Invadir a Venezuela não é solução para conter o golpismo de Maduro

Diante do golpismo de Nicolás Maduro, pipoca nas redes uma defesa lunática de que Estados Unidos, Brasil e outros países intervenham militarmente na Venezuela. A maior parte desses comentários parte, claro, de quem conta com diploma em Relações Internacionais pela Universidade do WhatsApp — mesma que graduou milhões em Epidemiologia durante a pandemia.

Essa é um posição que ganha tração junto a um povo que acha que a vida é uma partida de Counter-Strike, mas há muita gente defendendo o rompimento de relações entre Brasília e Caracas como se isso funcionasse para reverter a posição golpista.

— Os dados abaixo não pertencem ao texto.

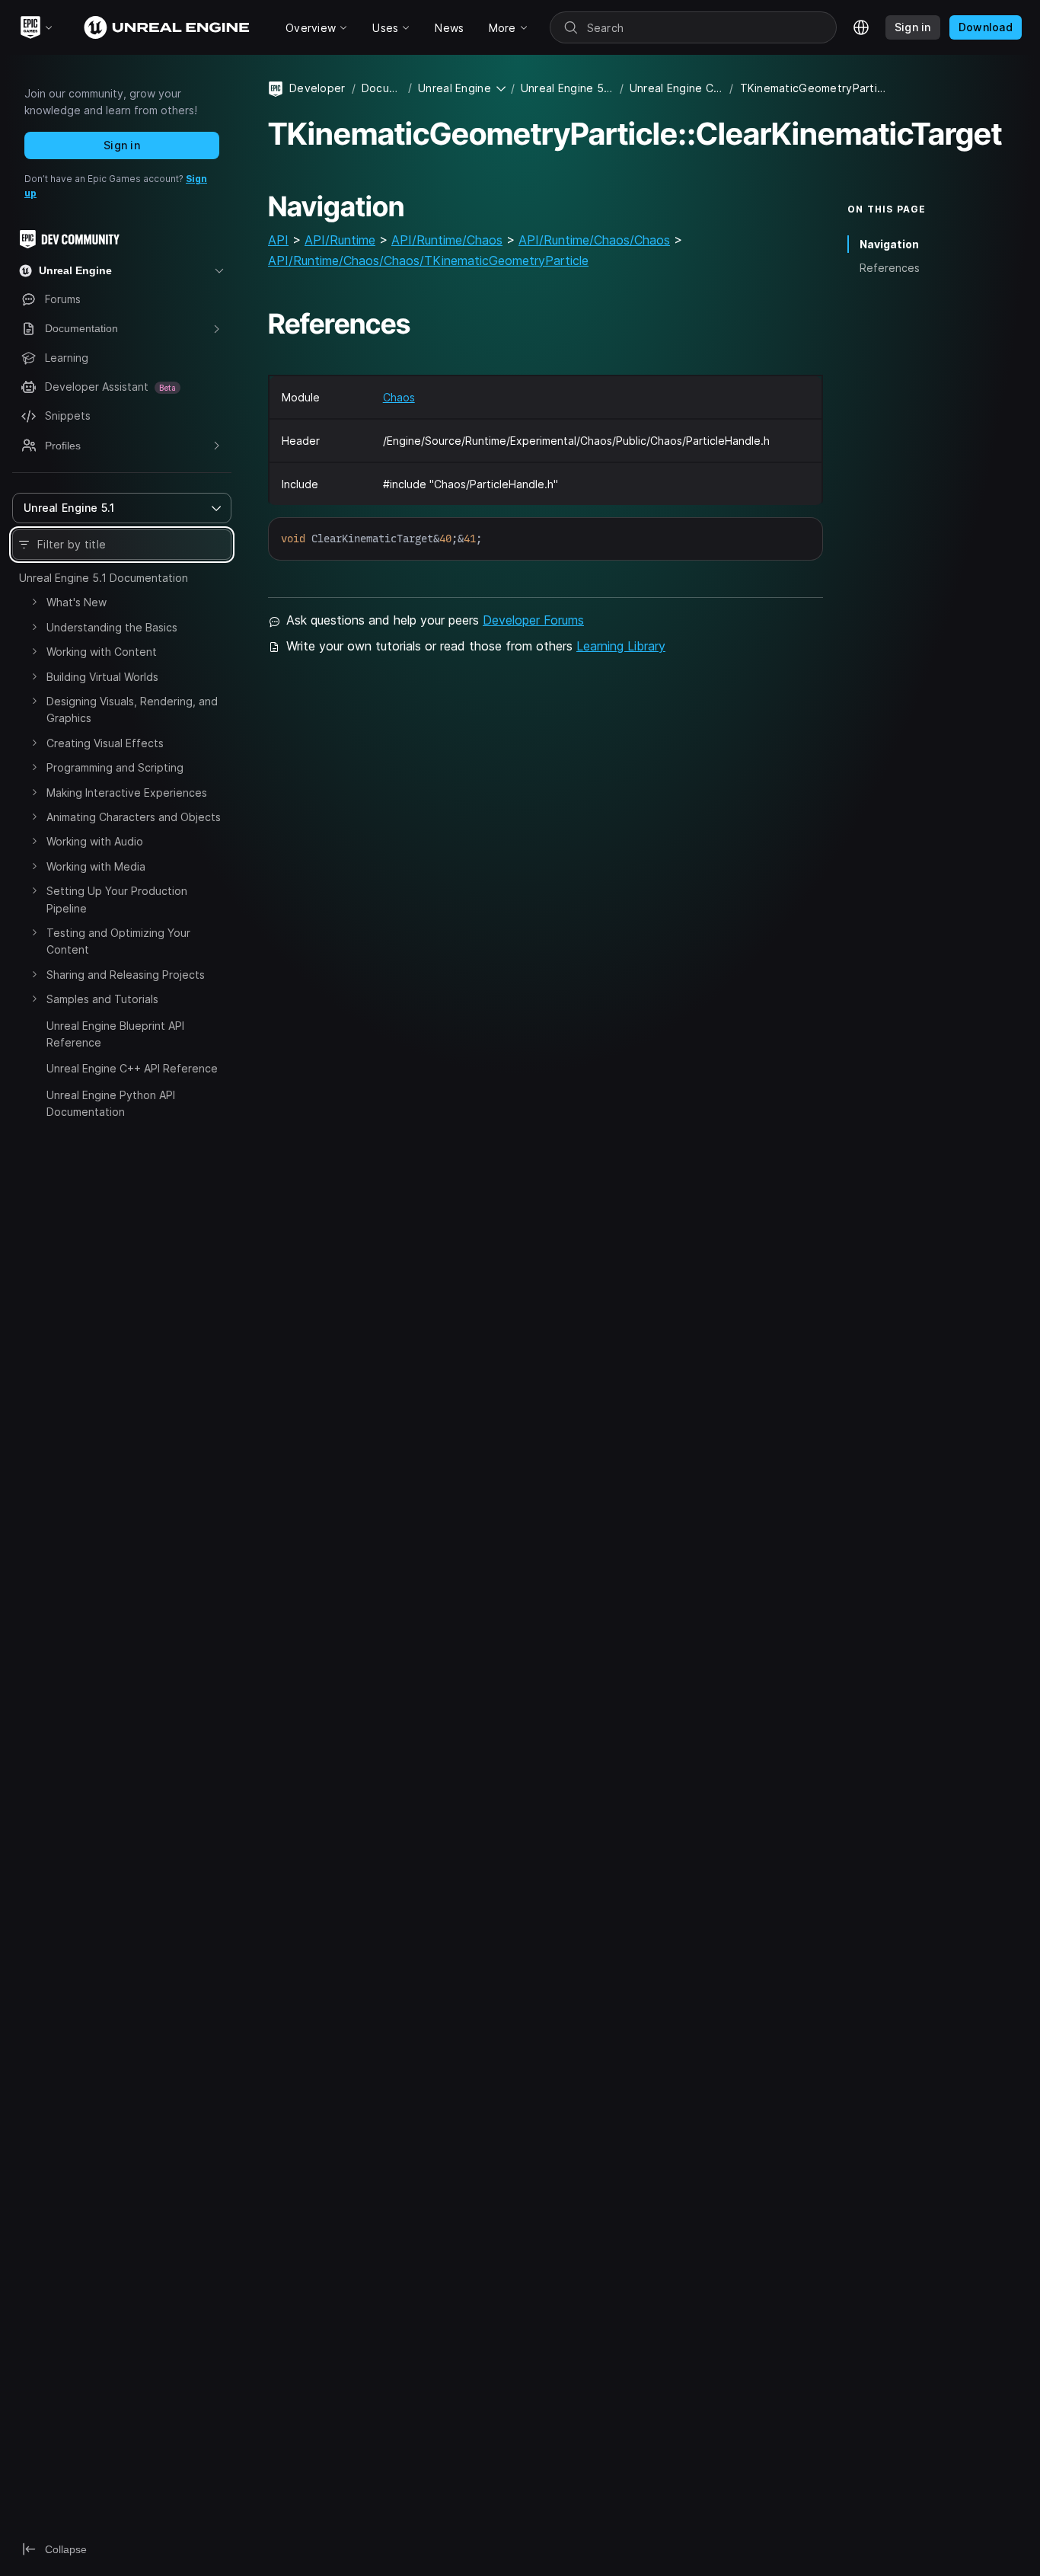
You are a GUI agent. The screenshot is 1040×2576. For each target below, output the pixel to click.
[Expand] (34, 602)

A tática já foi tentada pelo governo Jair Bolsonaro, que conseguiu apenas se tornar irrelevante na busca por uma solução para a crise democrática por lá, implodindo a capacidade de interlocução.

Como pontua Brian Winter, editor-chefe da Americas Quaterly, a tática do porrete, que vem sendo adotada pelos Estados Unidos há tempos contra o governo bolivariano, e inclui sanções econômicas, reconhecimento da oposição como vitoriosa e ameaças militares, já mostrou não ser eficaz.

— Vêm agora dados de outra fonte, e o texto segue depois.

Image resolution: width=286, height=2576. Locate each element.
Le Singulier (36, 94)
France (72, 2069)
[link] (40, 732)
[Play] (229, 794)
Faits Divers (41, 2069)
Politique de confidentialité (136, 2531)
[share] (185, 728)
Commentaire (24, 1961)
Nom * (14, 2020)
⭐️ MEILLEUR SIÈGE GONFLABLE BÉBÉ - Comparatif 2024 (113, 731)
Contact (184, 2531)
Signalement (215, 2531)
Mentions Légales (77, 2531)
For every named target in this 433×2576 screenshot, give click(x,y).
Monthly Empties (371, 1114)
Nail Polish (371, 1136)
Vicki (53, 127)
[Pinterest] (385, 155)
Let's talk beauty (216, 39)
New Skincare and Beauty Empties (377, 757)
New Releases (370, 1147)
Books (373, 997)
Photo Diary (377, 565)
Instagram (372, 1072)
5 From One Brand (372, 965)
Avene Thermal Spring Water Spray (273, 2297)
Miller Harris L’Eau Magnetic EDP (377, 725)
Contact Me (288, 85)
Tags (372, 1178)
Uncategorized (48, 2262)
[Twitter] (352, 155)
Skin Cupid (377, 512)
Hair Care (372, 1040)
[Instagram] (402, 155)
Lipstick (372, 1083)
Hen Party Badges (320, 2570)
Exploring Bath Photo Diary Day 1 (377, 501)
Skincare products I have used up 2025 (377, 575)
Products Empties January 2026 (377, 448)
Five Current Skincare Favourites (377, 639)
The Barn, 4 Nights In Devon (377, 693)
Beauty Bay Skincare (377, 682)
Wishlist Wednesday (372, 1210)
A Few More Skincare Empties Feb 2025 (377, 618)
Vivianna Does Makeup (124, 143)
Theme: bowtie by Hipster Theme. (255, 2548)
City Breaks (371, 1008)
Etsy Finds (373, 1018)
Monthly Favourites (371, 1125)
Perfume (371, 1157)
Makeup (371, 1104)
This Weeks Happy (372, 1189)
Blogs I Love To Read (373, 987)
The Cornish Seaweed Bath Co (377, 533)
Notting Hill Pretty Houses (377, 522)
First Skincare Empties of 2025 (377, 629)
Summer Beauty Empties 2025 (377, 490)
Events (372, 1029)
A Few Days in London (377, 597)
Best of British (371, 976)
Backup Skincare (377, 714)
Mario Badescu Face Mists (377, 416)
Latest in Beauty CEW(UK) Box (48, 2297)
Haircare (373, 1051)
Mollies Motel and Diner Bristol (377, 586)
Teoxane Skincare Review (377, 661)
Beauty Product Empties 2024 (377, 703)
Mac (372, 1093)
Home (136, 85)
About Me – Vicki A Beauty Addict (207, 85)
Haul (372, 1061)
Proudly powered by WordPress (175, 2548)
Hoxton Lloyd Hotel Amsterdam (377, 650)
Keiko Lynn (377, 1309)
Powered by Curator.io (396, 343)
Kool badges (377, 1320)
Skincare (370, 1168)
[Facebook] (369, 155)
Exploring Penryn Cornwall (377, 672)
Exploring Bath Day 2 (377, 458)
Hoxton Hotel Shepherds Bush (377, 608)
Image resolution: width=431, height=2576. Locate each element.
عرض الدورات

Ele destaca que a própria oposição no nosso vizinho do norte parece estar aberta à estratégia brasileira em reação à garfada eleitoral de Maduro. E ela enfatiza a autodeterminação dos povos e a não intervenção, mantendo o reconhecimento Maduro como interlocutor e buscando abrir canais de diálogo entre oposição e governo.

Uma nota conjunta assinada pelos governos do Brasil, da Colômbia e do México, os três países mais populosos da América Latina, nesta quinta (1), pediu uma saída pacífica e institucional e a divulgação imediata das atas de votação para que possa ser feita a totalização pública. O governo Maduro, que se autodeclarou vencedor, vem negando a fornecer essas informações.

É um jogo mais longo e pode não funcionar. Mas a alternativa a isso é a inútil estratégia do porrete econômico das sanções, a irrelevância diplomática da era Bolsonaro ou um conflito armado no subcontinente com eventual participação do Brasil e de outros países. O que só aumentaria o número de mortos dentro e fora da Venezuela, gerando um caos humanitário ainda maior que os refugiados dos últimos anos e uma catástrofe econômica.

Lembrando que, apesar das dificuldades de orçamento das Forças Armadas venezuelanas, é de esperar que a Rússia não deixe seu aliado desguarnecido em uma escaramuça militar com os EUA. E a China, que reconheceu o resultado, garanta um mínimo suporte econômico e comercial. E a cúpula militar, representada pelo ministro da Defesa Vladimir Padrino López, já empenhou seu apoio a Maduro.

O venezuelano já está surfando nas declarações do secretário de Estado Antony Blinken, que reconheceu a vitória da oposição. Ou seja, o governo Biden deu, gratuitamente a Maduro, um elemento para ele se vitimizar. Imagina com uma ação militar? Nada como uma guerra para garantir a manutenção no poder, como diria Benjamin Netanyahu.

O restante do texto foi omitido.